A stale record may be deleted by the sending device at any time (including immediately upon being marked stale). To handle delayed messages, the recommended deletion policy is for a stale record to contain a timestamp recording when it was first marked stale. Once the timestamp is older than MAXLATENCY, the stale record can be safely deleted (without fear of message loss) after the next time the device fetches and processes all messages from its mailbox.
Each device stores an identity key pair (a public key and private key) for cryptographic authentication. A device will always have the same DeviceID and identity key pair (to change these for some physical device the device must be logically deleted and then added with new values).
Sesame supports two different models for key pairs: With per-user identity keys, all devices under a user share the same key pair. With per-device identity keys, each device may have a different key pair.
With per-user identity keys, identity public keys for other devices are stored in UserRecords. With per-device identity keys, identity public keys for other devices are stored in DeviceRecords.
3.2. Updating device state
Devices can modify their local state in several ways:
Devices can delete UserRecords, DeviceRecords, and sessions. If the last session in a DeviceRecord is deleted, then the DeviceRecord is deleted. If the last DeviceRecord in a UserRecord is deleted, then the UserRecord is deleted.
Devices can insert new sessions into a DeviceRecord. An inserted session always becomes the DeviceRecord's active session, and the previously active session (if any) is moved to the head of the DeviceRecord's inactive sessions list. If the inactive sessions list grows too large, sessions may be deleted from the tail end.
Devices can activate an inactive session in a DeviceRecord, which moves the inactive session to the DeviceRecord's active session, and moves the previously active session (if any) to the head of the DeviceRecord's inactive sessions list.
Devices can mark UserRecords or DeviceRecords as stale.
Devices can conditionally update their records based on a (UserID, DeviceID, public key) tuple:
If a relevant UserRecord does not exist or stores an identity public key that doesn't equal the input public key, then an empty UserRecord is added for this UserID (replacing the previous UserRecord if one exists). With per-user identity public keys, the input public key is stored in the empty record.
If a relevant DeviceRecord does not exist or stores an identity public key that doesn't equal the input public key, then an empty DeviceRecord is added for this DeviceID (replacing the previous DeviceRecord if one exists). With per-device identity public keys, the input public key is stored in the empty record. If the UserID and DeviceID equal the device's own values, then a DeviceRecord is not added (a device doesn't add a DeviceRecord for itself).
Devices can prep for encrypting to a (UserID, DeviceID, public key) tuple:
The device deletes the relevant UserRecord and/or DeviceRecord if they are stale.
The device conditionally updates its records based on the tuple.

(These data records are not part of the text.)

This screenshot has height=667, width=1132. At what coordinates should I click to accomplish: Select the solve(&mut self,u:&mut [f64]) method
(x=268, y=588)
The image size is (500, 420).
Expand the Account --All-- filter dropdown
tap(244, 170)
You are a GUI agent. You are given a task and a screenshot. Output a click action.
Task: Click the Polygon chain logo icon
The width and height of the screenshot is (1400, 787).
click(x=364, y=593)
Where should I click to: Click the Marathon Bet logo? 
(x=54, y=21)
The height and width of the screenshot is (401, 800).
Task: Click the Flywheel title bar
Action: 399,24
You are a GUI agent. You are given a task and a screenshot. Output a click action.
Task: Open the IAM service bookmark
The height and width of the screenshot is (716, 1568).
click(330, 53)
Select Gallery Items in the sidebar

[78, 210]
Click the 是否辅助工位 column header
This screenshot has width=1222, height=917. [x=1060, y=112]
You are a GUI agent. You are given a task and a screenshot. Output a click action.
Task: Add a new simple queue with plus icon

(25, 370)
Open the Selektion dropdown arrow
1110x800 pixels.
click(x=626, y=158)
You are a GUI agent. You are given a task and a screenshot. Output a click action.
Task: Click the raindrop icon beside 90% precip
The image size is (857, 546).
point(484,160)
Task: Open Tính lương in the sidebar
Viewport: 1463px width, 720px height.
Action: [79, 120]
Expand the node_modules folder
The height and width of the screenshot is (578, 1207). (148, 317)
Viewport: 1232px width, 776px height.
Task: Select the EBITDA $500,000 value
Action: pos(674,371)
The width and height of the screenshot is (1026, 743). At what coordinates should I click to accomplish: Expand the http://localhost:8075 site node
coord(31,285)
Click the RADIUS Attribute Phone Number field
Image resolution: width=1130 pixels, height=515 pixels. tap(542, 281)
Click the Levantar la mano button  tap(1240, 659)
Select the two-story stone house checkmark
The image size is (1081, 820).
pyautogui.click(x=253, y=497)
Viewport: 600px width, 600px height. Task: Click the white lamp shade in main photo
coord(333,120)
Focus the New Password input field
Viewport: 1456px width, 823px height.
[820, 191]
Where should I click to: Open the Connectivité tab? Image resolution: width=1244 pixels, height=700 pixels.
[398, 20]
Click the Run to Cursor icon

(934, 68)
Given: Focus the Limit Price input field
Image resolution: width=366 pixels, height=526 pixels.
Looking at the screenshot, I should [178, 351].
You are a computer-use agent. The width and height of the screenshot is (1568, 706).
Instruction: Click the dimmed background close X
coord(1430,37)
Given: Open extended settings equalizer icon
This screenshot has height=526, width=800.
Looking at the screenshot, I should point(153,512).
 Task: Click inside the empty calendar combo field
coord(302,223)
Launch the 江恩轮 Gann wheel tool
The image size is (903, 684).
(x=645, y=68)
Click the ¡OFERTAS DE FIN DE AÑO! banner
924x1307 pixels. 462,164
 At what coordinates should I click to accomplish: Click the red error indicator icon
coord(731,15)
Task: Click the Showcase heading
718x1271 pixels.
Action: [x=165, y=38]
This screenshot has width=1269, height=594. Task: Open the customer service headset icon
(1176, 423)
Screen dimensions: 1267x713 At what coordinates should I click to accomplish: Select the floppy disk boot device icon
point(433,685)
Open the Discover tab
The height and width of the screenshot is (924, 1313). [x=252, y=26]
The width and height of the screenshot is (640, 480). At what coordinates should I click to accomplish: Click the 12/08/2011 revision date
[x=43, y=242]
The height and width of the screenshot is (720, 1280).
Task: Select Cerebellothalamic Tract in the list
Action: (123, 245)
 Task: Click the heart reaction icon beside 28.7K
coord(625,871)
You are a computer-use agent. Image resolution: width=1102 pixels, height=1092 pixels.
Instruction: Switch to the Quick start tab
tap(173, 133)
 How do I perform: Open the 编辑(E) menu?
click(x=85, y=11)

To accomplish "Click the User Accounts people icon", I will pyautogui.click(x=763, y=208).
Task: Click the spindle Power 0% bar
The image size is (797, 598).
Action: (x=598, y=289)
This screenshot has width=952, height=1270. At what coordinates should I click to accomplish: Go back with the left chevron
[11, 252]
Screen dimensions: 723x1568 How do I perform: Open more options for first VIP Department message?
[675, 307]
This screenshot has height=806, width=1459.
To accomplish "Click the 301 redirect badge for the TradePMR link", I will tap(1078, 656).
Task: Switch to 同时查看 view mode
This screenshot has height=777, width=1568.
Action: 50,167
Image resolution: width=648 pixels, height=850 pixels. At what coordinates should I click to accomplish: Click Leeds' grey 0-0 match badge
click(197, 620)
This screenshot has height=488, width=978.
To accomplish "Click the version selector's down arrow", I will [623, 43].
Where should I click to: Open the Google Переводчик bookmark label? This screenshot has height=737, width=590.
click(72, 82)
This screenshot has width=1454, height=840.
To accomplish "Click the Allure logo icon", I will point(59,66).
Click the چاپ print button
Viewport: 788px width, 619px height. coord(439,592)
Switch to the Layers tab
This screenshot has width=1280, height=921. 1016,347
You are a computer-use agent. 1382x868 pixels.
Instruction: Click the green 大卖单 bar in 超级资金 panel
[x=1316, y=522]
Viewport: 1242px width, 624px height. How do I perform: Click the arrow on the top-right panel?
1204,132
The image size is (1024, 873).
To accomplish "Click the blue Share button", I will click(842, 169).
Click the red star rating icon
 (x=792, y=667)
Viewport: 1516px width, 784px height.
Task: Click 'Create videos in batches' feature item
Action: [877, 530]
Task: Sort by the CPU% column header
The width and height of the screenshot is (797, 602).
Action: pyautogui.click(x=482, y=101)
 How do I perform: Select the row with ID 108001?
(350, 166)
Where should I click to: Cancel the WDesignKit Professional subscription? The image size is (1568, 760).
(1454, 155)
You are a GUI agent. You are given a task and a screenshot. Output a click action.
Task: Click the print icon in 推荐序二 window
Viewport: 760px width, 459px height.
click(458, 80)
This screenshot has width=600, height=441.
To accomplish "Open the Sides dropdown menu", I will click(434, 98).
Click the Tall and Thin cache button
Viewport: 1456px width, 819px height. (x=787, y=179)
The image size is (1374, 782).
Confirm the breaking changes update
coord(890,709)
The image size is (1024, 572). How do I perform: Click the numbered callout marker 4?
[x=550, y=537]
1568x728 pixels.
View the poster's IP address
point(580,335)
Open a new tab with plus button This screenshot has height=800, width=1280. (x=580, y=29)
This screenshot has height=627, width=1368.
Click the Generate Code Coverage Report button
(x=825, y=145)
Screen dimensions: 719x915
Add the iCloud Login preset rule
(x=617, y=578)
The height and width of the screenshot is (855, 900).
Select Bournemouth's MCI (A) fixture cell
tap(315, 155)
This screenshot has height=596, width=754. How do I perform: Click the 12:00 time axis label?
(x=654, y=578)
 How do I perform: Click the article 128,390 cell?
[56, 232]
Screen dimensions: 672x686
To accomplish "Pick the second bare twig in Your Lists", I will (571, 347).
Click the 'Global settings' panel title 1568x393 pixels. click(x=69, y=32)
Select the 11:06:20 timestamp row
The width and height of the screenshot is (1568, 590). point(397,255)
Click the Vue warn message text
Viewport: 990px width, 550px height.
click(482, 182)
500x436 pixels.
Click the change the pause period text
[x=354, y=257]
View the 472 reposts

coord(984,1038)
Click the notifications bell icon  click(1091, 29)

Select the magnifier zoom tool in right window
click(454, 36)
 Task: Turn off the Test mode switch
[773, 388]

If the relevant DeviceRecord doesn't have an active session, then the device creates a new initiating session using the relevant public key for the DeviceRecord. The new session is inserted into the DeviceRecord.
3.3. Sending messages
The input to the Sesame sending process is some plaintext and a set of recipient UserIDs. The recipient set includes the device's own UserID.
The plaintext is encrypted and sent by the sending device using the following process for each recipient UserID:
If a relevant non-stale UserRecord exists for the recipient UserID, then for each non-stale DeviceRecord in the UserRecord that contains an active session, the sending device encrypts the plaintext using that active session.
The recipient UserID is sent to the server, along with the list of encrypted messages and a corresponding list of DeviceIDs indicating the recipient mailbox for each message. These lists will be empty if no relevant active sessions exist.
If the recipient UserID is currently in-use and the sender's list of DeviceIDs is current for the recipient UserID, then the server accepts the messages and the messages are sent to the relevant mailboxes. This process then terminates for the recipient UserID, returning to step 1 for the next recipient UserID.
Otherwise the server rejects the messages and either informs the sending device if the recipient UserID does not exist; or informs the sending device of the old DeviceIDs and new DeviceIDs needed to make the sending device's records current, and the identity public keys corresponding to any new DeviceIDs.
If the server indicates that the recipient UserID does not exist, then the sending device marks the relevant UserRecord (if any) as stale. The sending device then terminates this process for the recipient UserID, returning to step 1 for the next recipient UserID.
For each old DeviceID, the sending device marks the relevant DeviceRecord as stale.
For each new DeviceID, the sending device preps for encrypting to the tuple (UserID, DeviceID, relevant public key).
This process is restarted from step 1 for the current recipient UserID.
If any error occurs in encrypting to a particular user (e.g. an invalid server response, or a failure during session creation), then the sending device shall discard any changes to the relevant UserRecord. This avoids leaving records in an inconsistent state. The sending device may choose to continue encrypting and sending to other users, or may terminate the entire sending process.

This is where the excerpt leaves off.